Regional Checkpoint optimization practice

1. Single point recovery mechanism

In ByteDance's real-time recommendation scenario, we use Flink to stitch user features and user behaviors in real time, and the stitching samples are used as the input of the real-time model. The delay and stability of splicing services directly affect the recommendation effect of online products to users. In Flink, this kind of splicing service is similar to the implementation of dual-stream Join. Any failure of any Task or node in the Job will cause the entire Failover occurs in the job, which affects the real-time recommendation effect of the corresponding business.

Before introducing single point recovery, let's review Flink's failover strategy.


Only restart the task that has an error, which is suitable for the situation where there is no connection between tasks, and the application scenarios are limited.

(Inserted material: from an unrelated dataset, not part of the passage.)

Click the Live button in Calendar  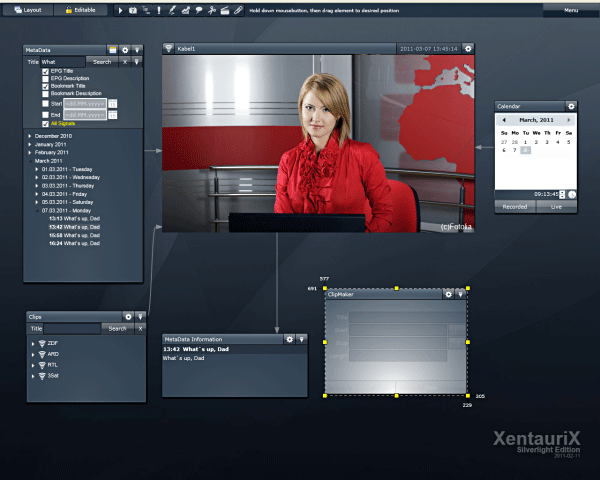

This strategy divides all tasks in the job into several regions. When a Task fails, it tries to find the minimum set of Regions that need to be restarted for failure recovery. Compared with the global restart fault recovery strategy, this strategy requires fewer tasks to be restarted for fault recovery in some scenarios.

If you use the Region-Failover strategy, but because the Job is a fully connected topology, it is itself a large region. Restarting a region is equivalent to restarting the entire job, so we consider whether we can use the Flink Individual-task-failover strategy to replace the Region-failover strategy? The Individual-task-failover strategy is completely inapplicable in this topology. Therefore, we need to design and develop a new Failover strategy for scenarios with the following characteristics:

Multi-Stream Join Topology

Large traffic (30M QPS), high concurrency (16K*16K)

A small amount of partial data loss is allowed for a short period of time

High requirements for continuous data output

Before describing the technical solution, let's take a look at Flink's existing data transmission mechanism.

Looking from left to right (SubTaskA):

When data flows in, it will be received by RecordWriter first

According to the information of the data, such as key, RecordWriter shuffle the data and select the corresponding channel

Load the data into the buffer and put it into the buffer queue corresponding to the channel
Send downstream through Netty Server

Downstream Netty Client receives data

According to the partition information in the buffer, forward it to the corresponding downstream channel
The data is taken out of the buffer by InputProcessor, and the operator logic is executed
According to the ideas proposed above, we need to solve the following problems:

How to make upstream Task aware of downstream Failure

After the downstream Task fails, how to make the upstream Task send data to the normal Task

After the upstream Task fails, how to make the downstream Task continue to consume the data in the buffer

How to deal with incomplete data in upstream and downstream

How to establish a new connection

Solutions are proposed for the above problems.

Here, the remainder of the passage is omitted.